Matter of Louis C.
2004 NY Slip Op 02576 [6 AD3d 430]
April 5, 2004
Appellate Division, Second Department
Published by New York State Law Reporting Bureau pursuant to Judiciary Law § 431.
As corrected through Wednesday, June 30, 2004


In the Matter of Louis C., a Person Alleged to be a Juvenile Delinquent, Appellant.

[*1]

In a juvenile delinquency proceeding pursuant to Family Court Act article 3, the appeal is from an order of disposition of the Family Court, Queens County (Heffernan, J.), dated July 15, 2003, which, upon a fact-finding order of the same court dated January 15, 2003, made after a hearing, finding that the appellant committed acts which, if committed by an adult, would have constituted the crimes of robbery in the first degree, robbery in the second degree, and robbery in the third degree, adjudged him to be a juvenile delinquent and placed him on probation for a period of 18 months. The appeal brings up for review the fact-finding order dated January 15, 2003, and the denial, after a hearing, of that branch of the appellant's omnibus motion which was to suppress identification testimony.

Ordered that the order of disposition is affirmed, without costs or disbursements.

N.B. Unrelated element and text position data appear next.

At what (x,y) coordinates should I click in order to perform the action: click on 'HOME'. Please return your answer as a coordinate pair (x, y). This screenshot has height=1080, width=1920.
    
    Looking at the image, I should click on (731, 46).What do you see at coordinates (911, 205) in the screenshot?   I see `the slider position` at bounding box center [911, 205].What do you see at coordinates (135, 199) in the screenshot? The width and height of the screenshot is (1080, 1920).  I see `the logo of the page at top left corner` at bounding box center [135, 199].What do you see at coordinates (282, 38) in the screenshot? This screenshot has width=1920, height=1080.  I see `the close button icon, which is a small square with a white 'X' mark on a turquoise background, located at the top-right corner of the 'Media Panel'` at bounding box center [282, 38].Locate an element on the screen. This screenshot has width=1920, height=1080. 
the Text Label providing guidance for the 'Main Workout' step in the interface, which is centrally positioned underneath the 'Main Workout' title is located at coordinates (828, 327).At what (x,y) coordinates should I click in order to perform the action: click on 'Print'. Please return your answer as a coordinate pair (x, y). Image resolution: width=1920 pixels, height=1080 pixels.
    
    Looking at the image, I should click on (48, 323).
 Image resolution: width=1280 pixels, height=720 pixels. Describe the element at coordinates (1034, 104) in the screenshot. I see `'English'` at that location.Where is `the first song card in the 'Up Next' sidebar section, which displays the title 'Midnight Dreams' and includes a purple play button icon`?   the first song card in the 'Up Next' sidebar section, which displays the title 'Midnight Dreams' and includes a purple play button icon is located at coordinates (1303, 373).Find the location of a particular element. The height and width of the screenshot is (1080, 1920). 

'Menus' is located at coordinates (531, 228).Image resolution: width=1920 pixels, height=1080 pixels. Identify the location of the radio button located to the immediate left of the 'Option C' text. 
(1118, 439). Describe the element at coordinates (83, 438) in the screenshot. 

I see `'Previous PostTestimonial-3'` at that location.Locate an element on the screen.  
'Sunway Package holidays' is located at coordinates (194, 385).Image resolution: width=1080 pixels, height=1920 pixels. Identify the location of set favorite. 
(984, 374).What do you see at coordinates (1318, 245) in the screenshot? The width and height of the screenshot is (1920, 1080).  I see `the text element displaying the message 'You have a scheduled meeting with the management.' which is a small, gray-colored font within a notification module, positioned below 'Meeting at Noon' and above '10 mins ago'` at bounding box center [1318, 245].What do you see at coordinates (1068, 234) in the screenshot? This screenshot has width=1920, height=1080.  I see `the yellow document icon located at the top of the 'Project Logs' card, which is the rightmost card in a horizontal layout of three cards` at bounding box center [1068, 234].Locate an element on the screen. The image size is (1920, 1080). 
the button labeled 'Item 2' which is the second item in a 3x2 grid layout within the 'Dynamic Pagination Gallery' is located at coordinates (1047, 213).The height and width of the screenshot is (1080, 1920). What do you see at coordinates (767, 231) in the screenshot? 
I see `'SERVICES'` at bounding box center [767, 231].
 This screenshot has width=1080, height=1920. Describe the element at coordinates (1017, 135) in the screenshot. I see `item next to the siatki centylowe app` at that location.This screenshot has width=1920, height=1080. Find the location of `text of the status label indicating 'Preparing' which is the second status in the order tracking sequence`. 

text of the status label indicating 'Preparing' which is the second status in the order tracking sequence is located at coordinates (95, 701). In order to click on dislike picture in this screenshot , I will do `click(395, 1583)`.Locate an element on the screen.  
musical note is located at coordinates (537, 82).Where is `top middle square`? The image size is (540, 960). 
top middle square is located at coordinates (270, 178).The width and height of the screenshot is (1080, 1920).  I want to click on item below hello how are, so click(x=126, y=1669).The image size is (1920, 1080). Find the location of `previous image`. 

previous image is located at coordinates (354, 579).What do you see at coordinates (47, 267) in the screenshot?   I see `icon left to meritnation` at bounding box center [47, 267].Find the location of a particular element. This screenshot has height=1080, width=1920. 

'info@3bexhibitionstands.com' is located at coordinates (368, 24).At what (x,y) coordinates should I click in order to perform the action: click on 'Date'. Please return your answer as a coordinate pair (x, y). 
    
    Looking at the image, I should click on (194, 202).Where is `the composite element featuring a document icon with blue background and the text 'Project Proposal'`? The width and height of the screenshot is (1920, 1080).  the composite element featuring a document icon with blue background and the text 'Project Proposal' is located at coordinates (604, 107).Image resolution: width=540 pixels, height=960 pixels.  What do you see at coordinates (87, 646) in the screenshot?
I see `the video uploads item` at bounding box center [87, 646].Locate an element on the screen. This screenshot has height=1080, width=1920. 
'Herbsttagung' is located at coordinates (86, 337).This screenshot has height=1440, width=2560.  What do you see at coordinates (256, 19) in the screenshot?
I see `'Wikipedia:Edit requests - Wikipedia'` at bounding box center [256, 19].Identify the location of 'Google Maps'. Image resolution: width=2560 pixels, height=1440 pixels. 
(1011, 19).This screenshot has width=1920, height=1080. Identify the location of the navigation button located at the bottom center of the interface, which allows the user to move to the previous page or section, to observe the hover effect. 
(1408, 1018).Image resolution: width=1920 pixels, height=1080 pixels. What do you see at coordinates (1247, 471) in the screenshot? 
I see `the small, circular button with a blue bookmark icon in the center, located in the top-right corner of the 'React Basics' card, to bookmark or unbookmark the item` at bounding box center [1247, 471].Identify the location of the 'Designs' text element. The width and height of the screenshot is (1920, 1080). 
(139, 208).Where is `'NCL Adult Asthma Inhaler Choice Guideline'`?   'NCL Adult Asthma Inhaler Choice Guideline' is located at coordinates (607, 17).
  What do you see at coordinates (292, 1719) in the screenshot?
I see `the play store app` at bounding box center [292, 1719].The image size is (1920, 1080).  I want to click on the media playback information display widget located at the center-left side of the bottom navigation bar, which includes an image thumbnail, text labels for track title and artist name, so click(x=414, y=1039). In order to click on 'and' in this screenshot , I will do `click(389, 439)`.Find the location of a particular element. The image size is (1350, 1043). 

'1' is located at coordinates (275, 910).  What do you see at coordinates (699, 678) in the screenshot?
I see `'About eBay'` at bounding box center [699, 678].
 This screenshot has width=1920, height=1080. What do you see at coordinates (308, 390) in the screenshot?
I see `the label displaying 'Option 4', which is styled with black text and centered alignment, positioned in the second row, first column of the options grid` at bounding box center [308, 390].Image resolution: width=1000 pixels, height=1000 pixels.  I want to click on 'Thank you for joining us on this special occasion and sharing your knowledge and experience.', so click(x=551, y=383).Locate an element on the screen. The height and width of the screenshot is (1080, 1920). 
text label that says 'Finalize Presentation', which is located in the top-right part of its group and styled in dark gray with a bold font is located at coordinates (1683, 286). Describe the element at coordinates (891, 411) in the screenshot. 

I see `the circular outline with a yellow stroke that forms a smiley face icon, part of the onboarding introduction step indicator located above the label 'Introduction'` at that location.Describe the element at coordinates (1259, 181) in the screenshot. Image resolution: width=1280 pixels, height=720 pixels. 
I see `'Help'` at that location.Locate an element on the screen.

The appellant only partially preserved his claim of insufficiency of the evidence. In any event, viewing the evidence in a light most favorable to the presentment agency, we find that it was legally sufficient to support the findings of the Family Court (see Matter of Frank C., 283 AD2d 643 [2001]; cf. People v Contes, 60 NY2d 620 [1983]). Further, the findings were not against the weight of the [*2]evidence (cf. CPL 470.15 [5]; People v Gaimari, 176 NY 84, 94 [1903]). Here, the evidence established that the appellant entered a restaurant with three male friends. Thereafter, the appellant and the other three males went outside the restaurant and surrounded the complainant to prevent his escape. The complainant's pockets were grabbed when he did not comply with a demand for money. One of the boys punched him in the jaw and another struck him with a skateboard. The appellant remained with the group and they all fled. After the encounter, the complainant discovered that the $4 he had in his back pocket was missing. The appellant's initial and continued participation in the incident was sufficient to establish that he shared the intent to commit the acts which, if committed by an adult, would constitute the crimes of robbery in the first, second, and third degrees (see Matter of Juan J., 81 NY2d 739 [1992]; Matter of Joseph J., 205 AD2d 777 [1994]; Matter of Daniel F., 200 AD2d 571 [1994]).

Contrary to the appellant's contention, the police properly detained him for a prompt showup identification, made within minutes of the incident and in close proximity to the crime scene. Further, there was no evidence of undue suggestiveness (see People v Duuvon, 77 NY2d 541 [1991]; People v Love, 57 NY2d 1023 [1982]; People v Braithwaite, 286 AD2d 507 [2001]).

The appellant's remaining contention is without merit. Altman, J.P., Florio, Luciano and Mastro, JJ., concur.